══ Excerpted data

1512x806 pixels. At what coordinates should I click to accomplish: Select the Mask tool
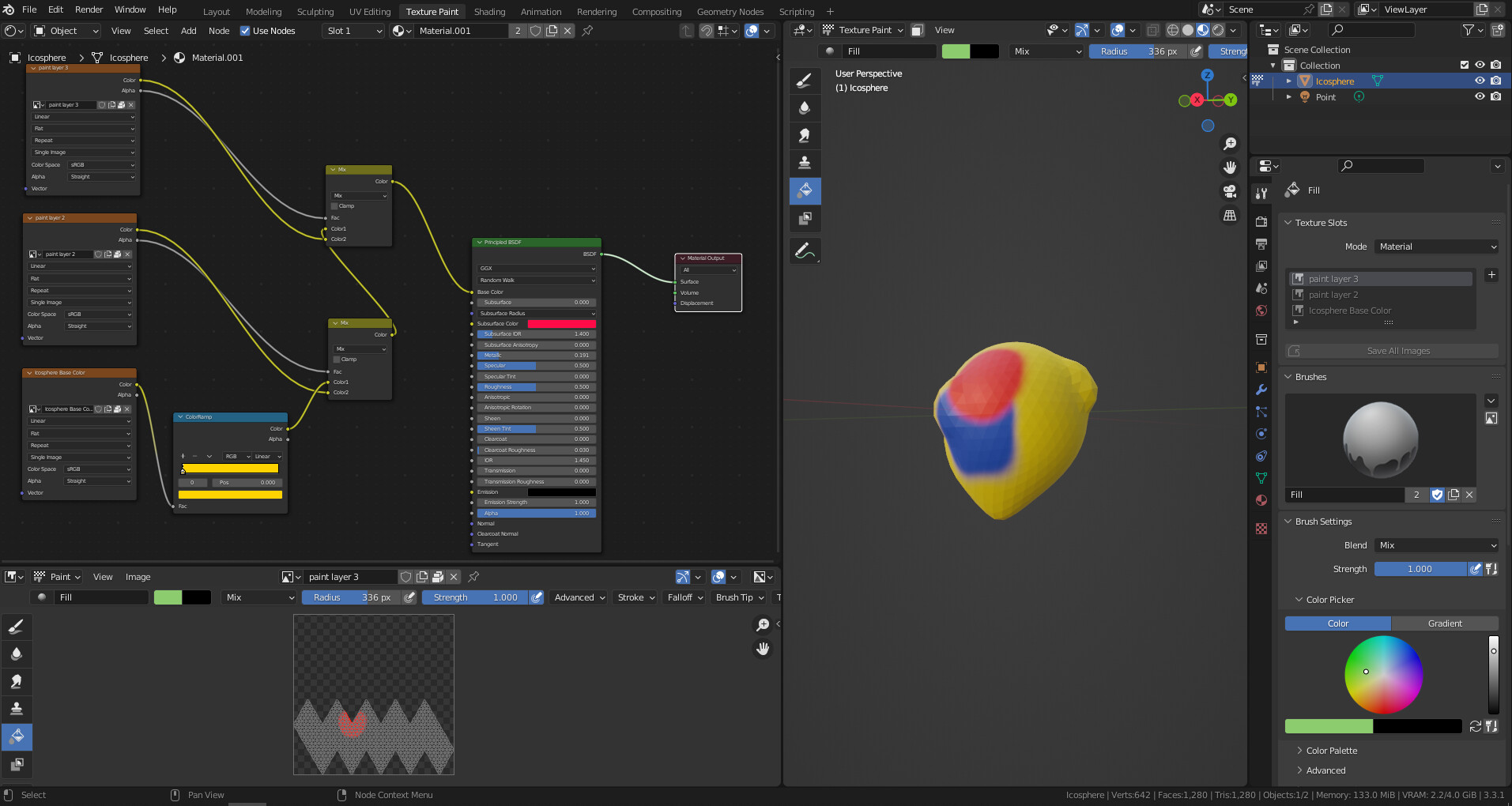(805, 219)
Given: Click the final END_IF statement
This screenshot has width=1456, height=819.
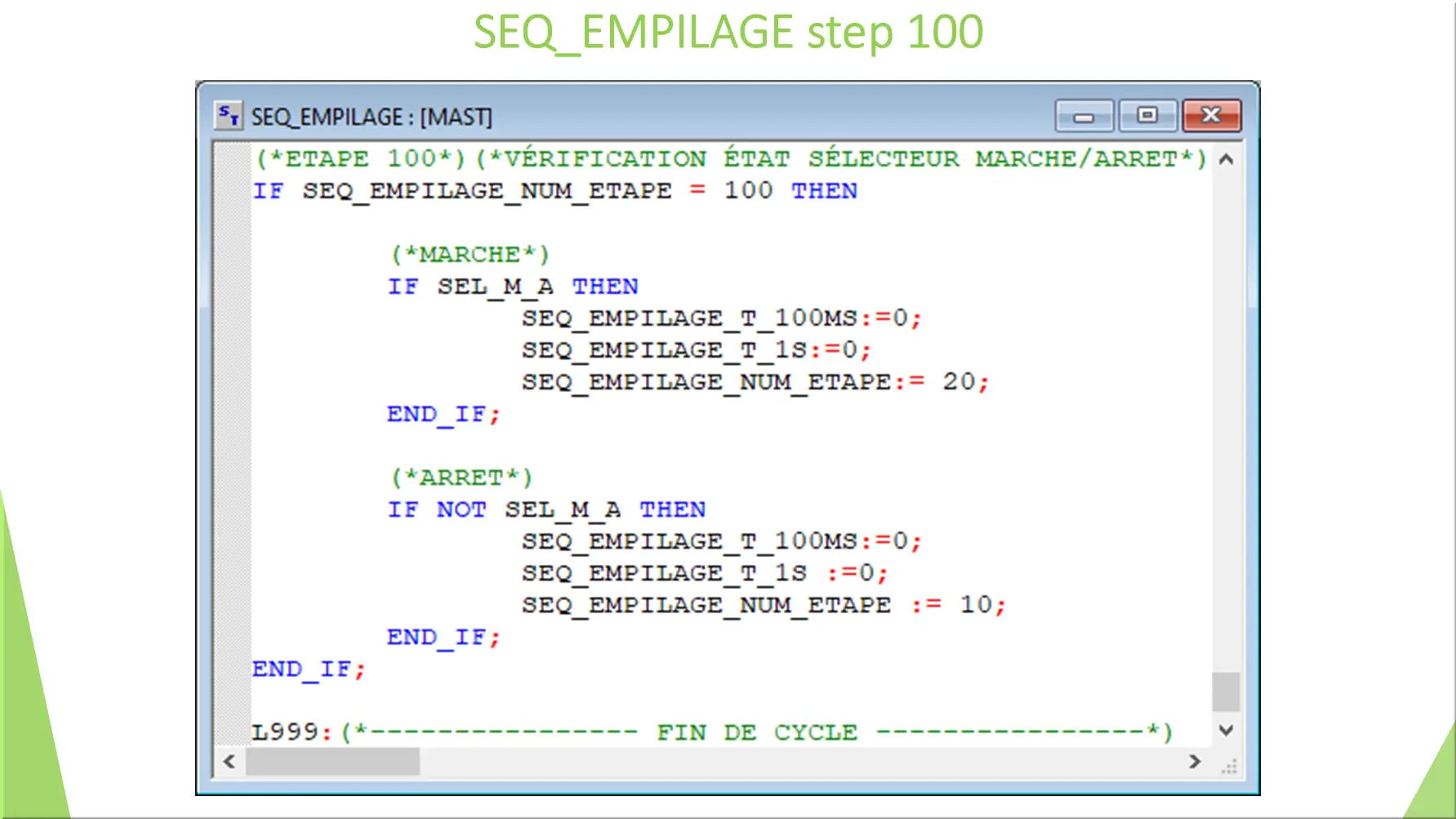Looking at the screenshot, I should click(x=309, y=669).
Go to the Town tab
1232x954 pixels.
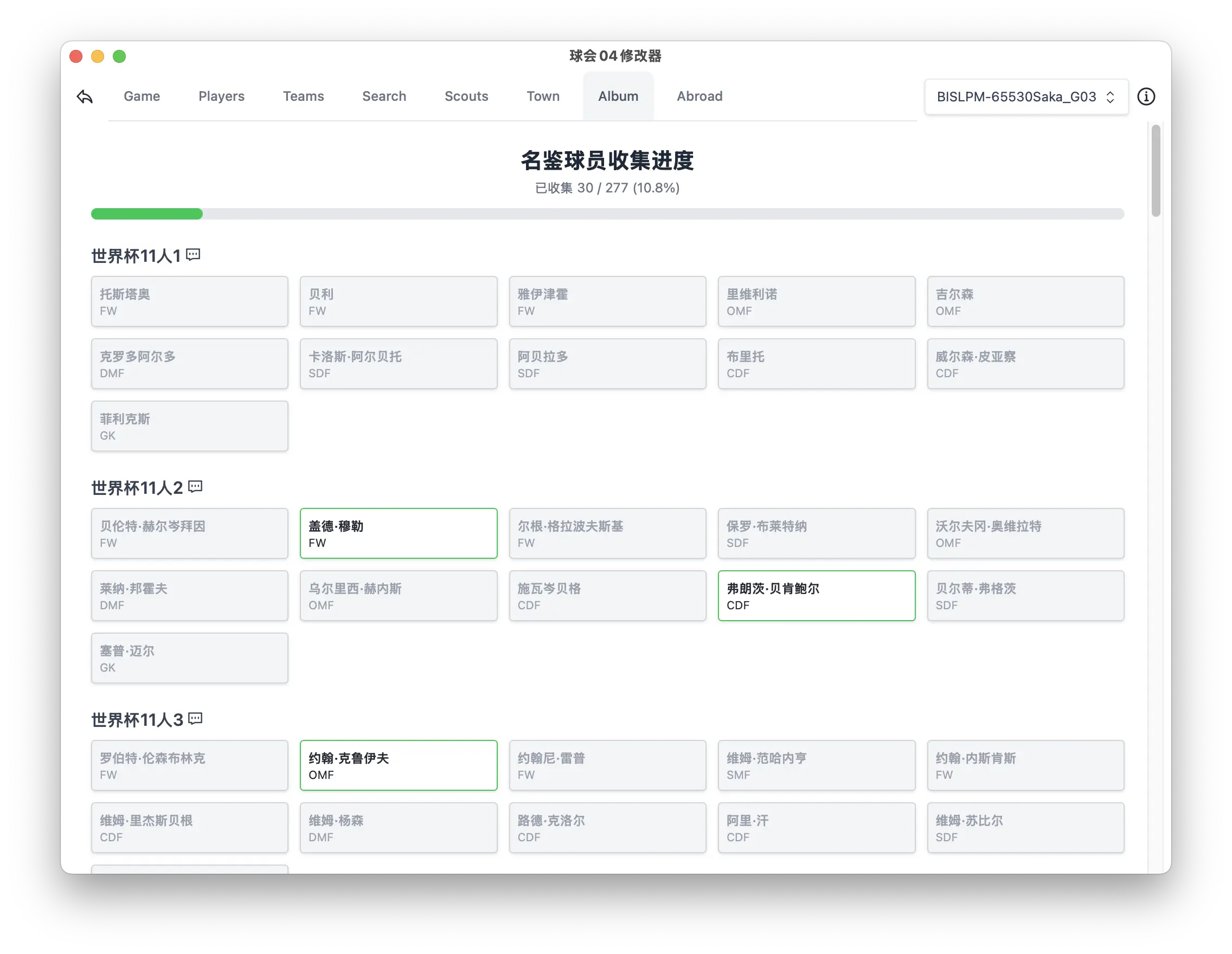pos(543,96)
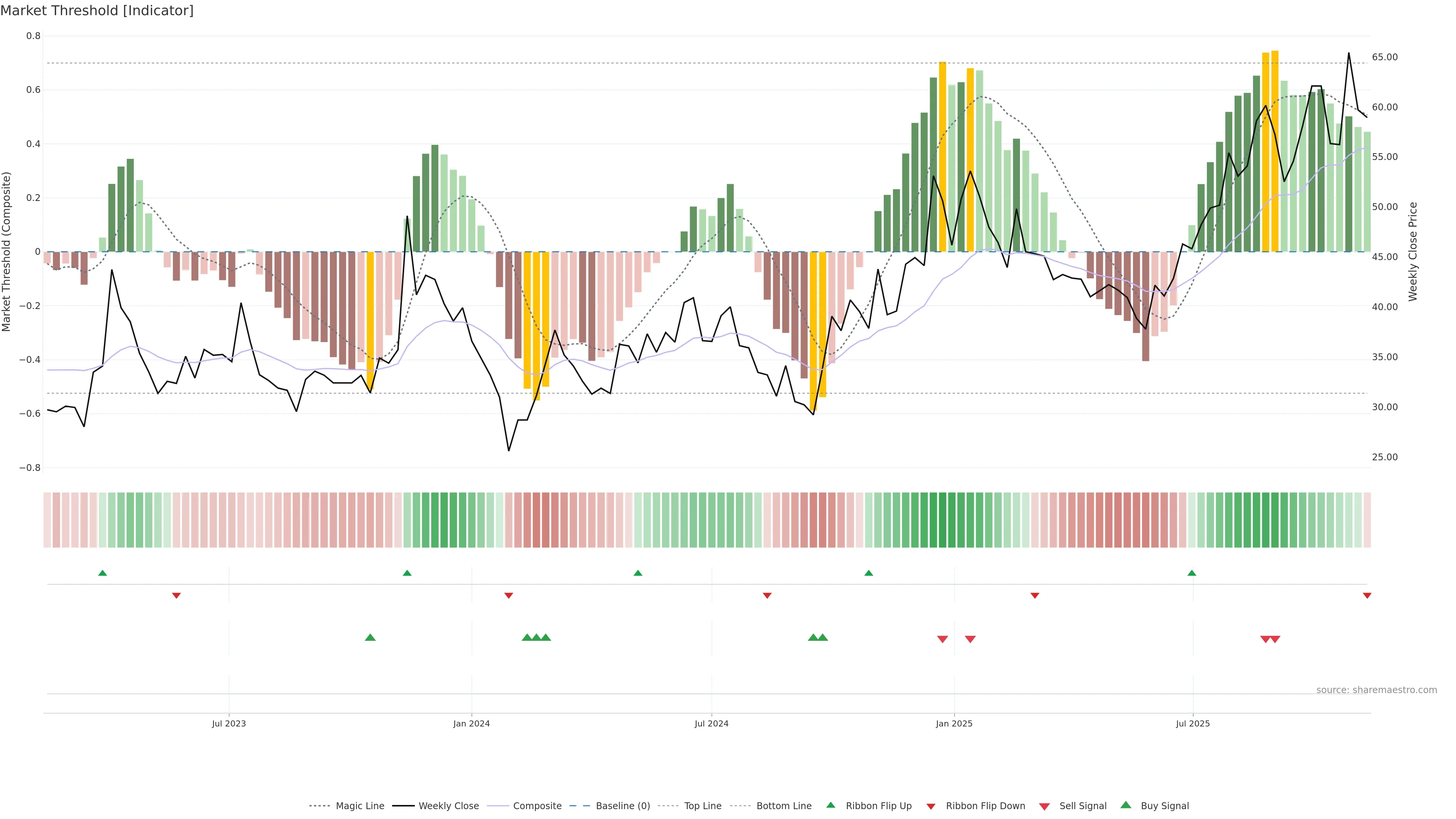
Task: Click Ribbon Flip Up legend triangle icon
Action: tap(830, 805)
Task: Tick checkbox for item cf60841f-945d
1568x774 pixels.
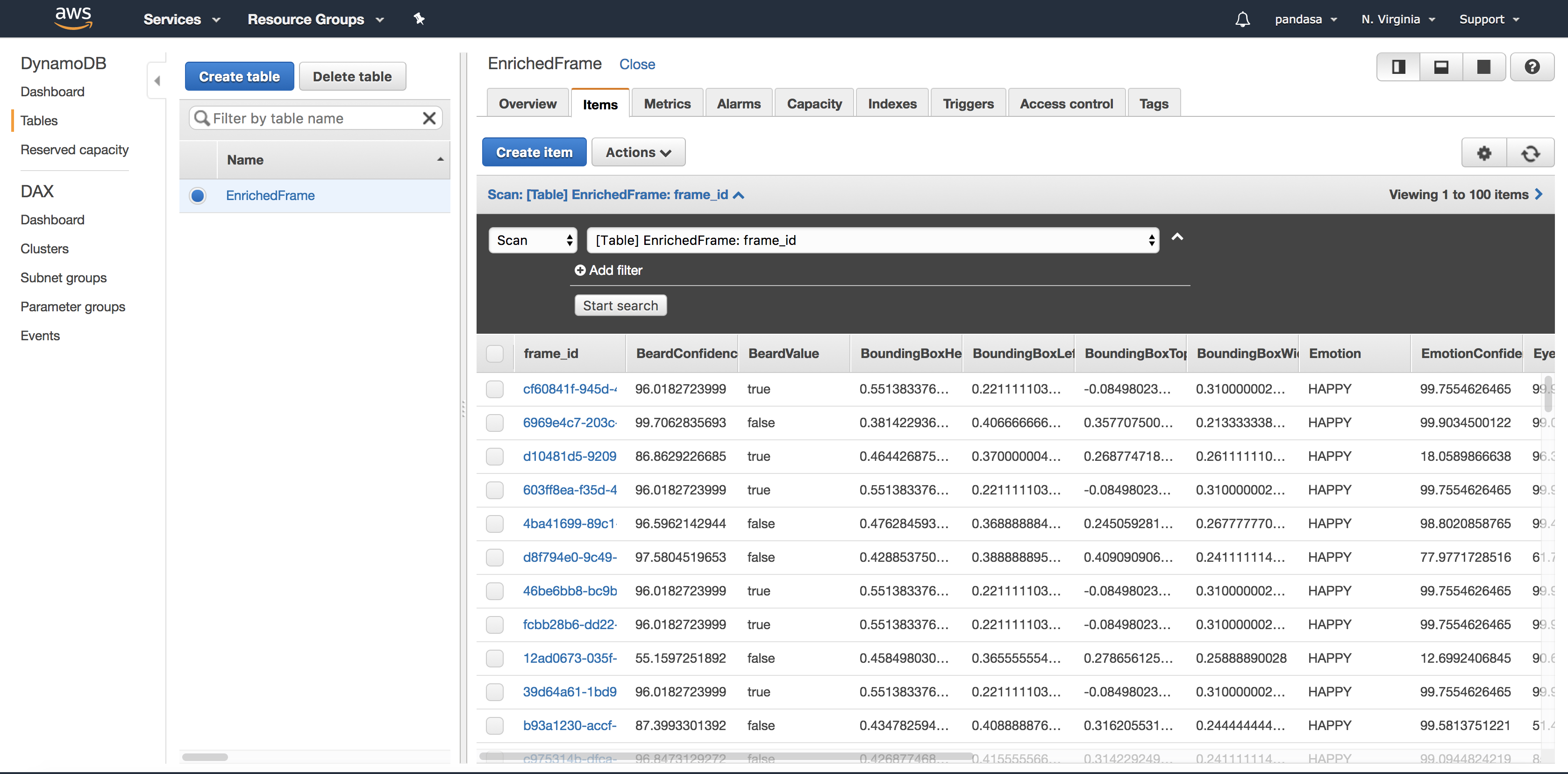Action: point(495,389)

════

Task to complete
Output each line above exactly as it stands, omitting the pictures.

Written solution
1512x806 pixels. At what coordinates should I click to accomplish: Select the Mask tool
(805, 219)
Given: Click the final END_IF statement
This screenshot has width=1456, height=819.
Looking at the screenshot, I should click(x=309, y=669).
Go to the Town tab
1232x954 pixels.
pos(543,96)
Task: Click Ribbon Flip Up legend triangle icon
Action: tap(830, 805)
Task: Tick checkbox for item cf60841f-945d
1568x774 pixels.
Action: point(495,389)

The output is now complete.